### Dataset records
※

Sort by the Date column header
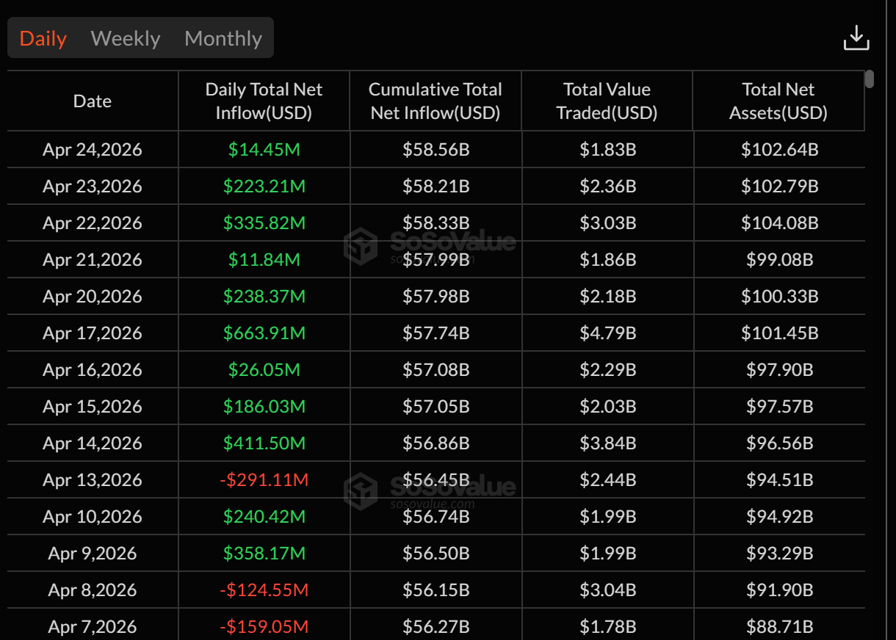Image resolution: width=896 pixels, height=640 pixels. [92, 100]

※

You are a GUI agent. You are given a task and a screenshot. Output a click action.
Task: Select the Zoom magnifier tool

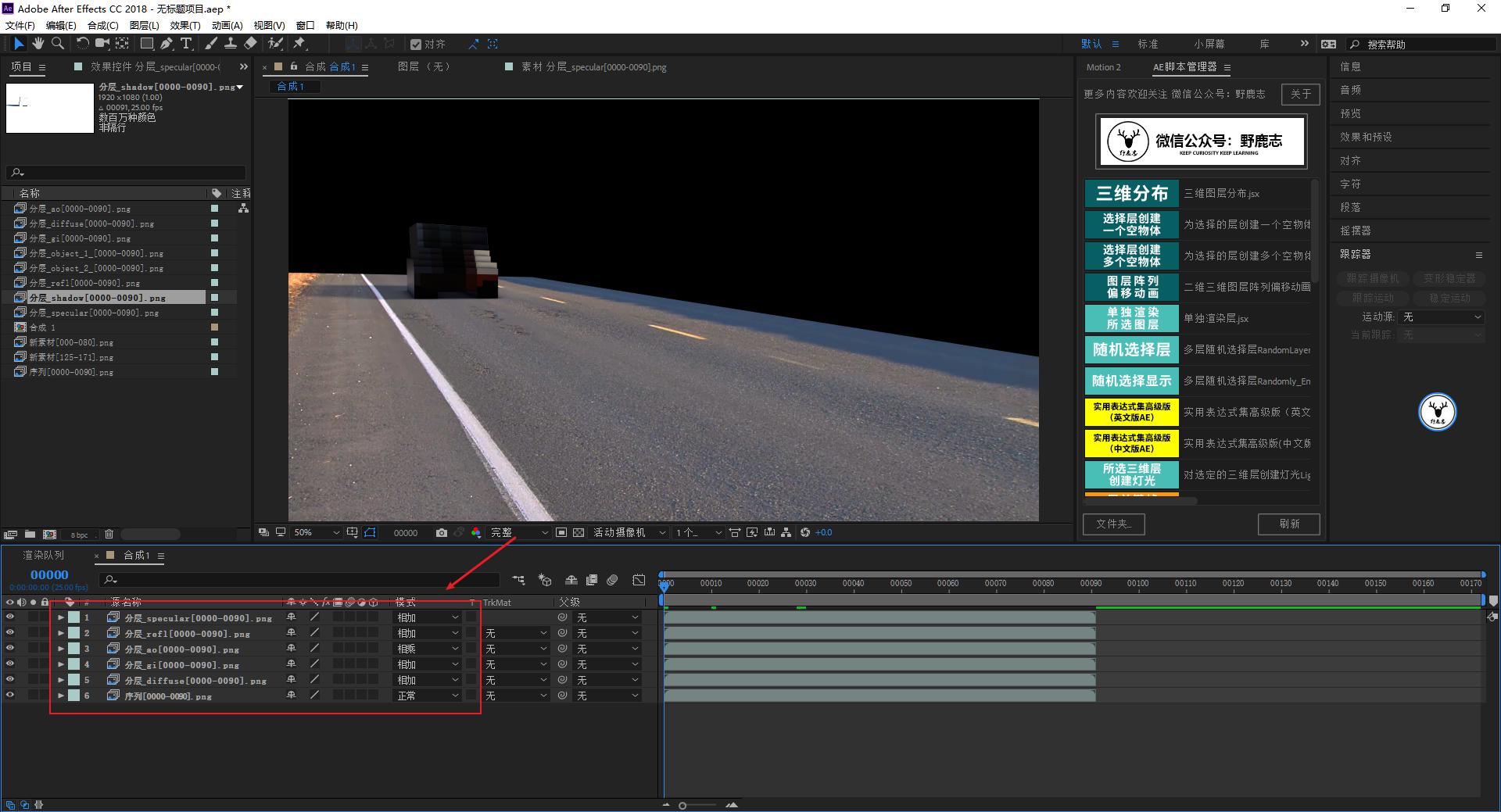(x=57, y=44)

※

### Exercise task
Rewrite the material from the line with "You are a GUI" to the line with "(x=57, y=44)", both included, as a numbered list. Omit the blank lines and the pictures.

### Solved problem
1. You are a GUI agent. You are given a task and a screenshot. Output a click action.
2. Task: Select the Zoom magnifier tool
3. (x=57, y=44)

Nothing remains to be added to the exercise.